Microsoft's Mark Russinovich hopes so

Aug 7, 2007 10:22 GMT  ·  By

The new Windows Explorer in Windows Vista is not all that it was cranked up to be. Well, at least not when it comes down to the built in compression mechanism. This is nothing new in Vista. In fact, the default compression capabilities of Windows XP have survived in Microsoft's latest operating system from XP. However, the evolution of the feature has left something to be desired revealed Mark Russinovich, Microsoft Technical Fellow, following the acquisition of Sysinternals by the Redmond company. At this time, Russinovich revealed that he hopes Microsoft will improve the compression engine in Windows 7 (Seven), skipping Windows Vista Service Pack 1.

And it all started with an error message generated when using Explorer's Send To Compressed (zipped) Folder feature. The error message read "File not found or no read permission." Although the error did not make any sense, Russinovich traced the cause to a Sharing Violation. The antivirus from Computer Associates International was apparently keeping the files opened for scanning while Windows Explorer was trying to access them. While the scenario did indeed sniff out a bug in the security solution, it failed to explain Windows Explorer compression shortcomings.

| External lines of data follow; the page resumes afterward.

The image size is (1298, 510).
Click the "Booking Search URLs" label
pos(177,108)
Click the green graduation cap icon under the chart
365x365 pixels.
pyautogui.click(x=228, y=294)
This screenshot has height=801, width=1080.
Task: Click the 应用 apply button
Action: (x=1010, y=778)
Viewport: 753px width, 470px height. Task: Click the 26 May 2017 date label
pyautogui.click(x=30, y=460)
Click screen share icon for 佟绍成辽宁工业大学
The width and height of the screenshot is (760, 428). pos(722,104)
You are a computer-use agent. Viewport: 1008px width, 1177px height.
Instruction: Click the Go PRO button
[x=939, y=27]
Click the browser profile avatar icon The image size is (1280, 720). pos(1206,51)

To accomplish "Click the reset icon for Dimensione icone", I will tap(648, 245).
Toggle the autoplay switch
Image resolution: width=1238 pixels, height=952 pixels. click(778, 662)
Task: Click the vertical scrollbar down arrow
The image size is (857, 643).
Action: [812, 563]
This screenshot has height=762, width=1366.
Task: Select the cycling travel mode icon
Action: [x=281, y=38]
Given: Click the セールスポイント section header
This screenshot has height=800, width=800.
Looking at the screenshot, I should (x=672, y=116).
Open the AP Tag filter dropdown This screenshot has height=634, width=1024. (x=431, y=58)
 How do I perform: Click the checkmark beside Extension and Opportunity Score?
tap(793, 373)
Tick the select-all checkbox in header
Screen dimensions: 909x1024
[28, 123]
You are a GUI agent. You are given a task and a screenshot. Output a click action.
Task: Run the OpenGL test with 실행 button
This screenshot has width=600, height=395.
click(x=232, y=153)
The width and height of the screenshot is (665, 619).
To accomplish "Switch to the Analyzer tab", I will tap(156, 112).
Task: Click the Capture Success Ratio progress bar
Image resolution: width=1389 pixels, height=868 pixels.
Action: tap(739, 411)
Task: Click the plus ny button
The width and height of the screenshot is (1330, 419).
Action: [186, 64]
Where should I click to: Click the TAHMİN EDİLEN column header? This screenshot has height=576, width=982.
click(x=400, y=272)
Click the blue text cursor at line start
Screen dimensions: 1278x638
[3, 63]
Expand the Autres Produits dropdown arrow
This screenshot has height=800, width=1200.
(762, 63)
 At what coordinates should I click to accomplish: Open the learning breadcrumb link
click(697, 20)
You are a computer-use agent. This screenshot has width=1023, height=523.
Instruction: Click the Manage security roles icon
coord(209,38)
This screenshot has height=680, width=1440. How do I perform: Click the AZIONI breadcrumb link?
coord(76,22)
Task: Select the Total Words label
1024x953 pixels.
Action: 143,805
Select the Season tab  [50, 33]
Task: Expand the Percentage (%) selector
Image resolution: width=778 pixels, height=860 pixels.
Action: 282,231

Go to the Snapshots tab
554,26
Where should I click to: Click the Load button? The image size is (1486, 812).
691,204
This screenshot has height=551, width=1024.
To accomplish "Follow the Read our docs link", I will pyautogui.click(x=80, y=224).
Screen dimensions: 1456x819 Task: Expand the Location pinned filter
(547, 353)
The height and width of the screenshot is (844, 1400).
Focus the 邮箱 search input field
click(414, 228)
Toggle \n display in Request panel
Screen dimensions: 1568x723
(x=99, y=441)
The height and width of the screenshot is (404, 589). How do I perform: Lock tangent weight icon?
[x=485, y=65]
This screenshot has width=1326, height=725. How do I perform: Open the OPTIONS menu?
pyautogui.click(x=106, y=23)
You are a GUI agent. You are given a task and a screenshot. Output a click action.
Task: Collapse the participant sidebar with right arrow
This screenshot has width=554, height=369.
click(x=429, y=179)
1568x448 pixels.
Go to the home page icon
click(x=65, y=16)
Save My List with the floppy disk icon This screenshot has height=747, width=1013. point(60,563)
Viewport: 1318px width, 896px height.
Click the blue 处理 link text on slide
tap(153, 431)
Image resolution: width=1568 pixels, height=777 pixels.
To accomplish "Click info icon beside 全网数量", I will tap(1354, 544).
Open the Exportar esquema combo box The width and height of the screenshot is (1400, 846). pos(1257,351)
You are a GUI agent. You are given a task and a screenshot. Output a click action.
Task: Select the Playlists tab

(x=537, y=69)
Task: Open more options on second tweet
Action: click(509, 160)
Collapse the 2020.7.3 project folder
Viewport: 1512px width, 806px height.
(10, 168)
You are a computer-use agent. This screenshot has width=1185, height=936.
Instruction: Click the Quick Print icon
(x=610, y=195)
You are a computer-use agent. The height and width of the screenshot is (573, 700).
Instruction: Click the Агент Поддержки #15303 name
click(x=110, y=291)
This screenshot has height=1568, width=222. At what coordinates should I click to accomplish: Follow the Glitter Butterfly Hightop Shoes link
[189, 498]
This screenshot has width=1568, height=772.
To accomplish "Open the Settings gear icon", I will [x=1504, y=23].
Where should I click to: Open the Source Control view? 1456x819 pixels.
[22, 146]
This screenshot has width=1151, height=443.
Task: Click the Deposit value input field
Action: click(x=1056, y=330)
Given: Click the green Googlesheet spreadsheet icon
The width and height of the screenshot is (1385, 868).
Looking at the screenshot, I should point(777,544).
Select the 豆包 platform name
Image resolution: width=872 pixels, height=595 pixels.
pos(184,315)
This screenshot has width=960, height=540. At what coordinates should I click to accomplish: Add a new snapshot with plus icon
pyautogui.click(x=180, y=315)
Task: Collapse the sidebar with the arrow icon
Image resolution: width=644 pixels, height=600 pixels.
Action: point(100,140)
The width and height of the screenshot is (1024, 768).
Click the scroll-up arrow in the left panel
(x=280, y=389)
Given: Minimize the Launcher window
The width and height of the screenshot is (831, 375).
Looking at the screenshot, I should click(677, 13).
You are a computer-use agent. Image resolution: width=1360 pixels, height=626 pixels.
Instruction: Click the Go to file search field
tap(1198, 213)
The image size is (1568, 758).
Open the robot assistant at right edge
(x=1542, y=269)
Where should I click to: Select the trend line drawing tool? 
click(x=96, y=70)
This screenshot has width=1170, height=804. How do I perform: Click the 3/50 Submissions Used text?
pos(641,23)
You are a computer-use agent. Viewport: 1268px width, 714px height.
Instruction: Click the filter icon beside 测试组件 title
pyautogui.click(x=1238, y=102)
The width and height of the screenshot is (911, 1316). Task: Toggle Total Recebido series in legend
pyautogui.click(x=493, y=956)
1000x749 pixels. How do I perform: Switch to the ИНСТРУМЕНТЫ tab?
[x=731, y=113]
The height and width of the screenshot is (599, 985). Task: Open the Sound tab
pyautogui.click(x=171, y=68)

"Now I turned my attention back to the inefficiencies of Explorer's compression feature. I captured a Process Monitor trace of the compression of a single file and counted the associated operations. Just for this simple case, Explorer opened the target ZIP file 14 times, 12 of those before it had actually created the file and therefore with NOT FOUND results, and performed directory look ups of the target 19 times. It was also redundant with the source file, opening it 28 times and querying the file's basic properties 17 times," Russinovich explained.

Thus he managed to confirm the fact that Windows Explorer was also at fault; well, actually the compression mechanism built into Explorer. "Zipfldr.dll, the Explorer file compression DLL, was in most of the stack traces, meaning that the compression engine itself was ultimately responsible for the waste. Further, the number of repetitious operations explodes when you compress multiple files. There are clearly easy ways to improve the algorithm, so hopefully we'll see a more efficient compression engine in Windows 7," Russinovich added.